### What you should do
Revise the items from the beginning through the line containing "The height and width of the screenshot is (720, 1280).", replacing "tweet" with "post" and changing nothing else. Leave the pictures out of your answer.

### Data records
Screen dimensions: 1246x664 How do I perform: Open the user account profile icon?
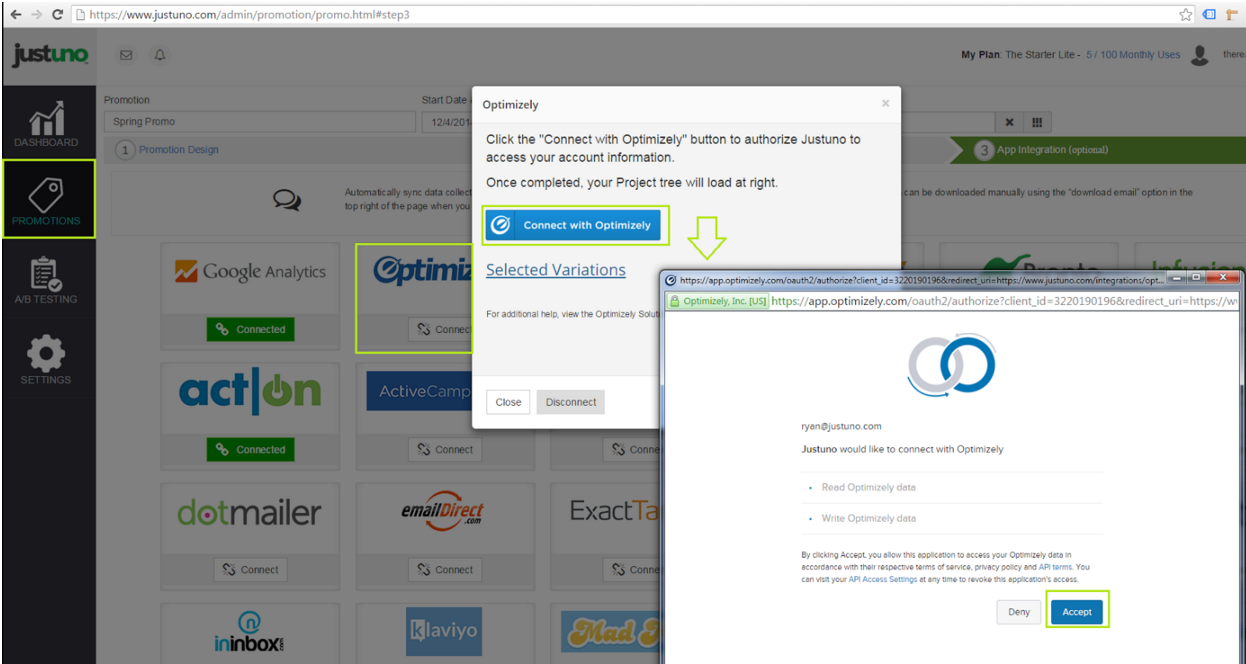pos(1200,55)
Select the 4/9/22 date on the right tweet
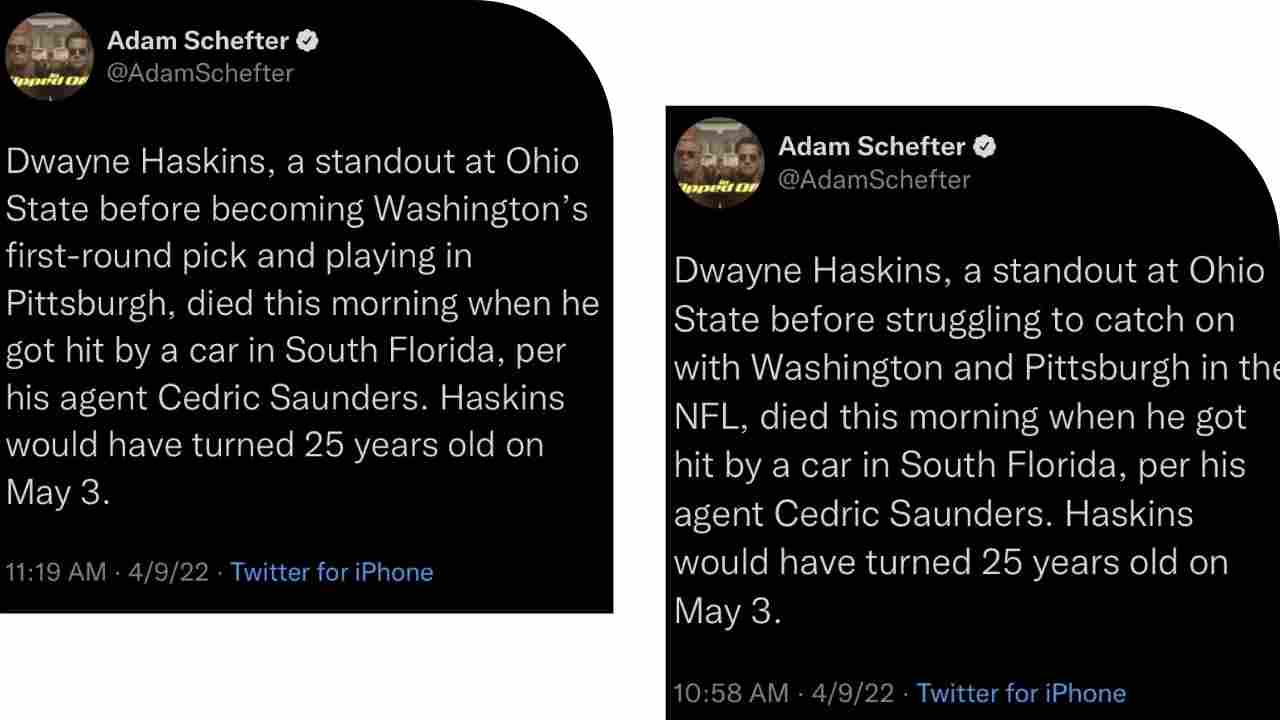The height and width of the screenshot is (720, 1280). point(851,692)
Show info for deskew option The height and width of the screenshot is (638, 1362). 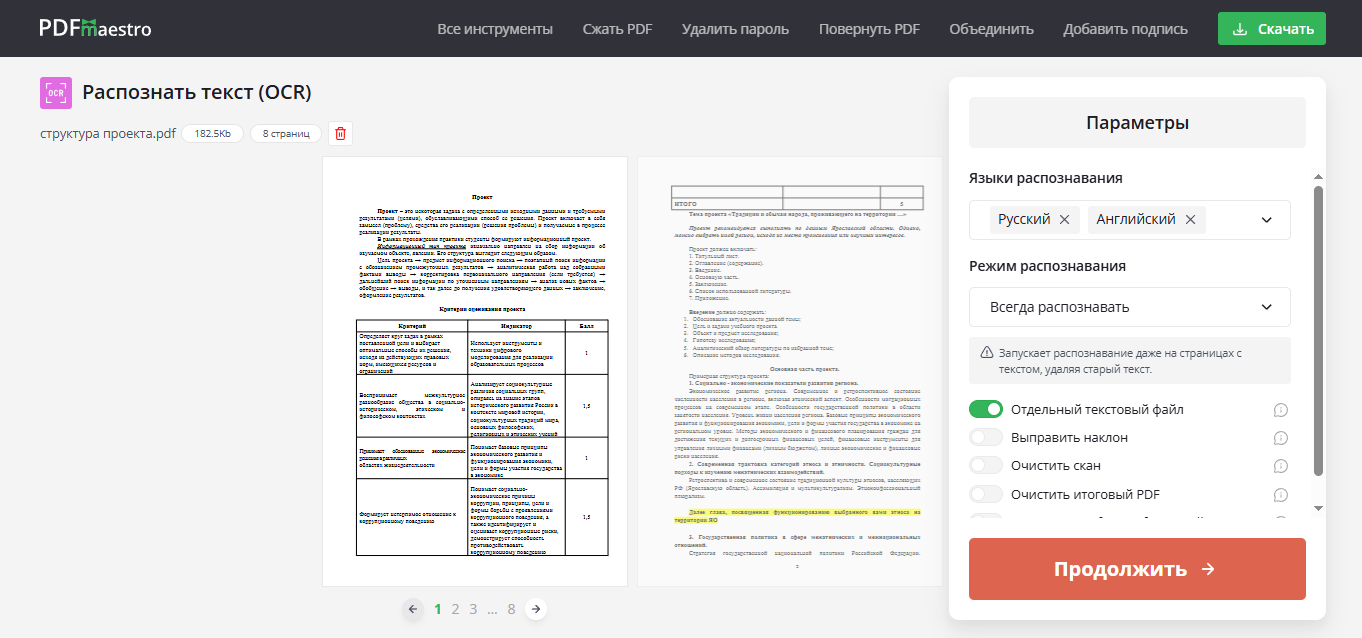point(1280,438)
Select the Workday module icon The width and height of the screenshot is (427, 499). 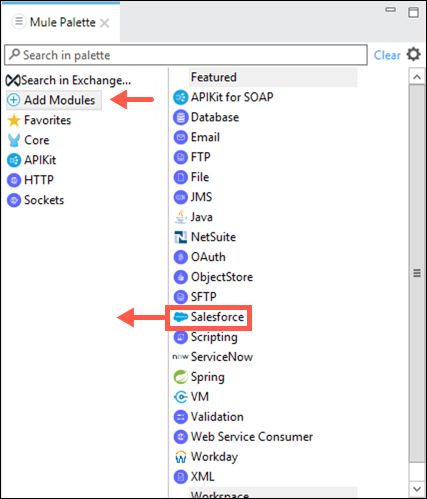point(181,457)
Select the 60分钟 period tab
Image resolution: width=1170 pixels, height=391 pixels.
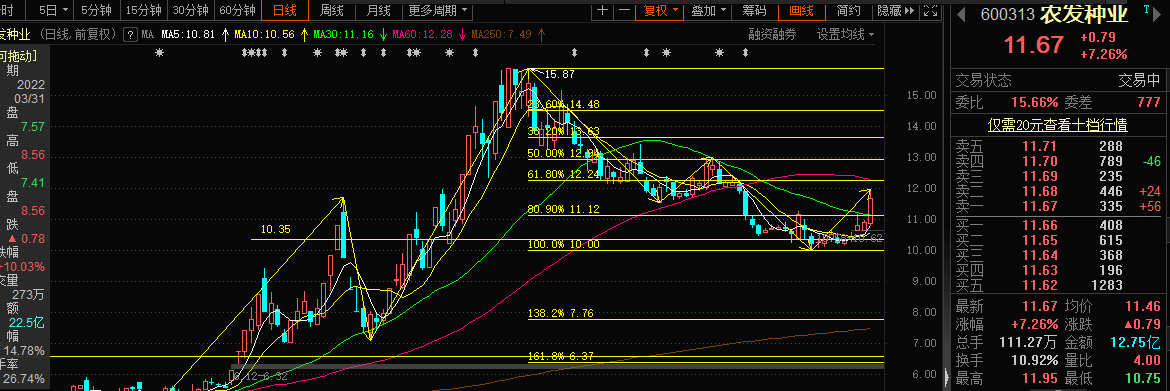[x=237, y=10]
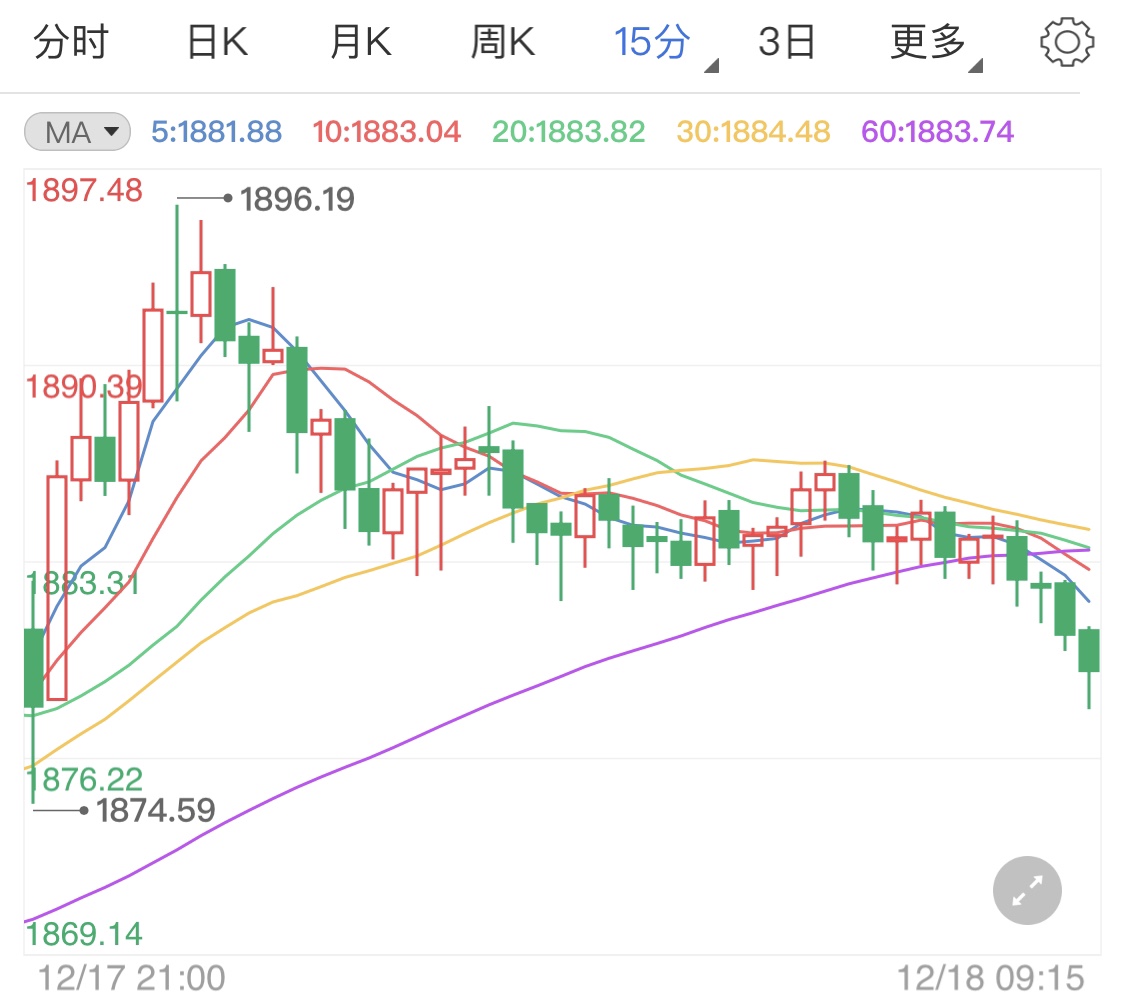
Task: Switch to the 分时 chart tab
Action: [x=70, y=41]
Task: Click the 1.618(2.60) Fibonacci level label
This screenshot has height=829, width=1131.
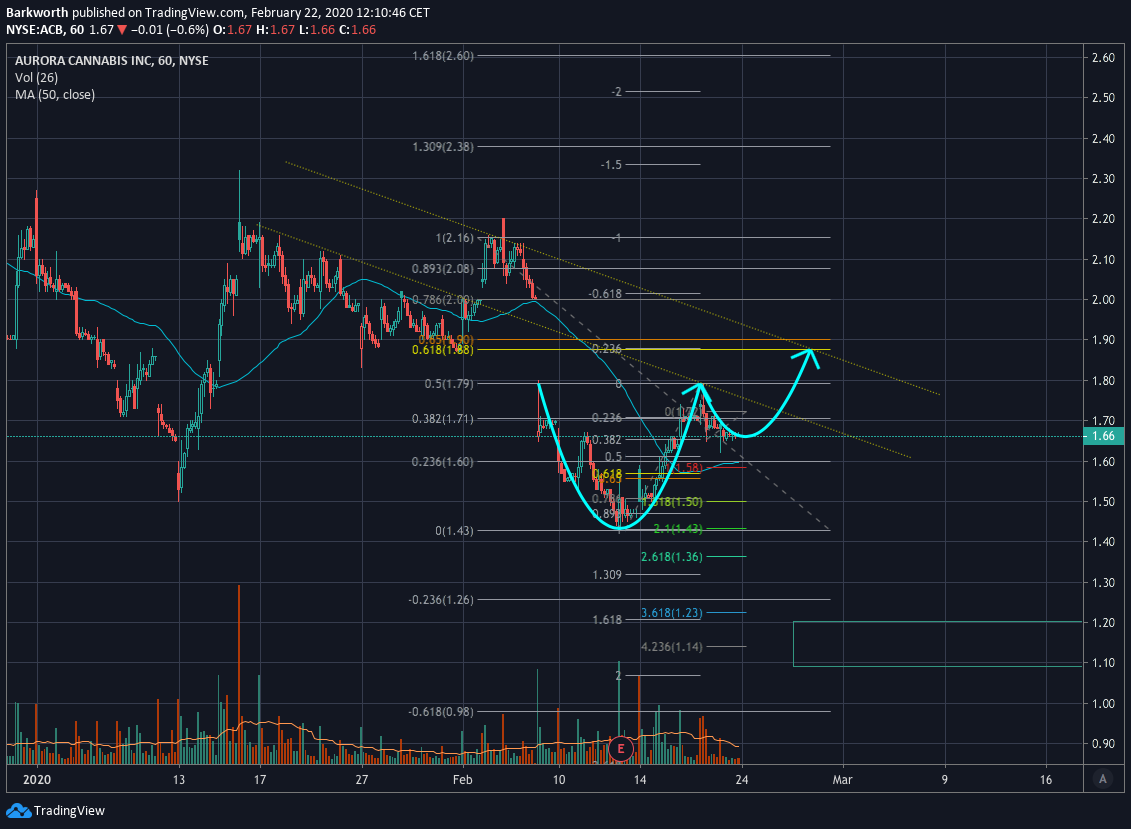Action: point(442,56)
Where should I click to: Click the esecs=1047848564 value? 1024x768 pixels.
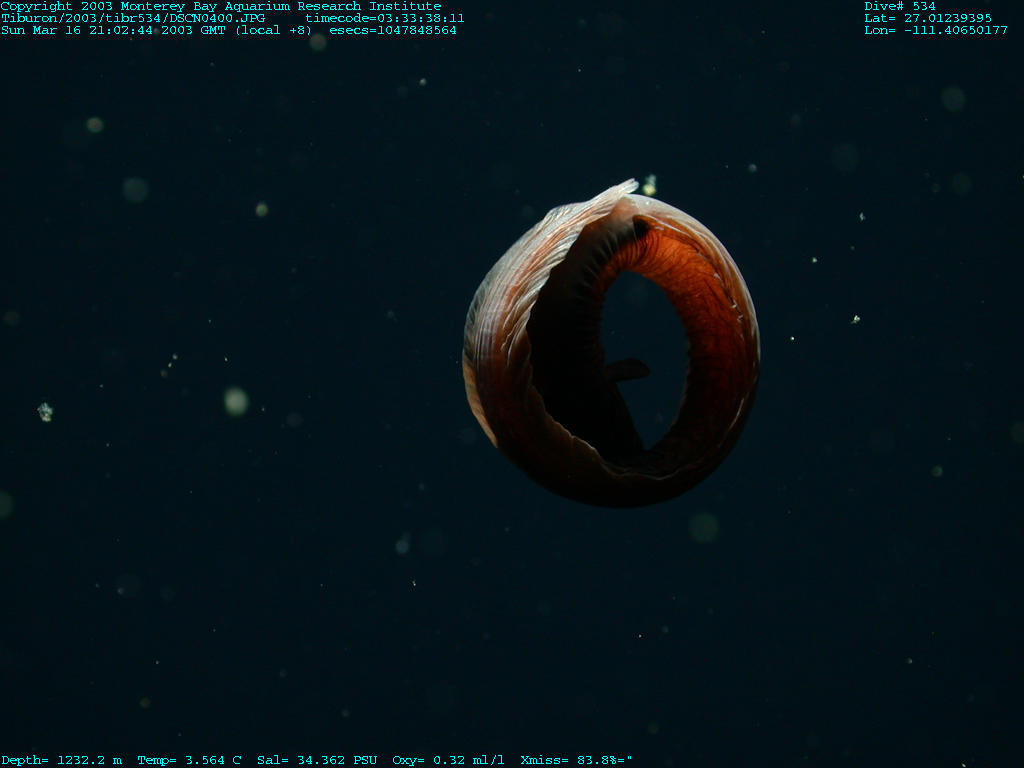click(393, 30)
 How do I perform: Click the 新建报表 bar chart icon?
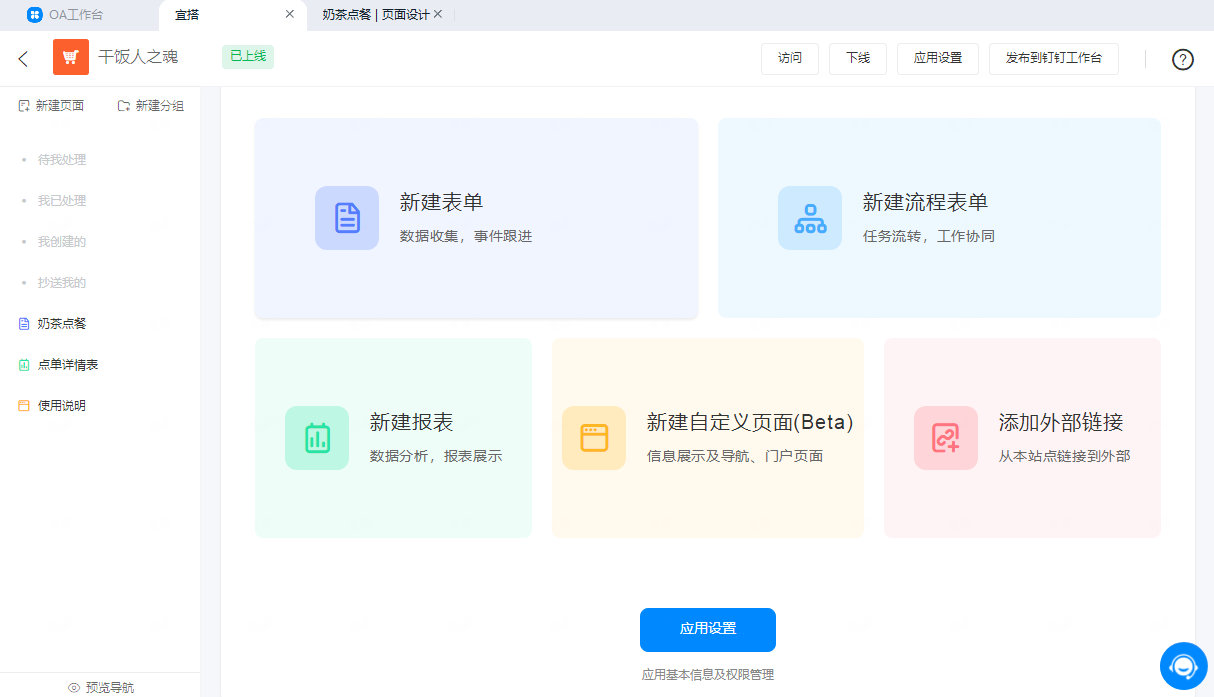pyautogui.click(x=317, y=438)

### Full answer
Screen dimensions: 1246x664 How do I perform: Open the user account profile icon?
pos(1200,55)
Select the 4/9/22 date on the right post
The height and width of the screenshot is (720, 1280). point(851,692)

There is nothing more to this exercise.